I am looking for some insight into a problem:

Consider a group of $T$ persons, and let $a_1, a_2, ..., a_T$ denote the height of these $T$ persons. Suppose that $n$ are selected from this group at random without replacement, and let $X$ denote the sum of the heights of these $n$ persons. I'm supposed to find the mean and the variance.

This is in the section of hypergeometric distributions for my probability textbook, so I am trying to see how to turn this into an "urn" problem. Normally, I think one would split $X = X_1+...+X_T$ where $X_i = 1$ is chosen, $0$ otherwise, where the probability in this problem would be $Pr(X_i = 1) = \frac{1}{T}$, but I am confused because each $X_i$ is "weighted" by the height. I was having trouble finding other useful examples online.

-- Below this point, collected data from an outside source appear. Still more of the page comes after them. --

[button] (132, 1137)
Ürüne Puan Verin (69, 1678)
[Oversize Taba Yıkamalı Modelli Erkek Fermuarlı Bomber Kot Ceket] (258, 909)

EDIT: Here is how the book explains hypergeometric distributions:

Assume that $n$ balls are selected at random without replacement from a box containing $A$ red balls and $B$ blue balls. The expected number of red balls is $E(X) = \frac{nA}{A+B}$ and the variance is $Var(X) = \frac{nAB}{(A+B)^2}\cdot\frac{A+B-n}{A+B-1}$

I am trying to understand how to use these formulas for this particular problem. I am pretty sure I can calculate each straight from the definitions.

  • 0
    this is a problem from "Probability and Statistics" by Degroot and Schervish, 5.3.82011-03-23

2 Answers 2

1

It seems to me that the average is very intuitive and just what you'd expect (g). So try starting with:
$X = \Sigma_{i=1}^T a_i\;X_i$

  • 0
    Haha thanks... Yikes. I was hoping for a more elegant answer, but I guess the authors just wanted us to get our hands (very) dirty.2011-03-23
2

To compute the variance, you need to compute $E(X^2)$; the rest is simple. For simplicity I'll sketch this in the case when $n = 3$. So you have

$ E(X^2) = E((X_1 + X_2 + X_3)^2) = E(X_1^2 + X_2^2 + X_3^2 + 2X_1 X_2 + 2X_1 X_3 + 2X_2 X_3)$.

By linearity of expectation this is

$ E(X_1^2) + E(X_2^2) + E(X_3^2) + 2E(X_1 X_2) + 2(X_1 X_3) + 2(X_2 X_3) $

and some of these terms are equal to each other by symmetry; then you can write each of them in terms of the $a_i$. This works similarly (but is a bit harder to notate) for larger $n$.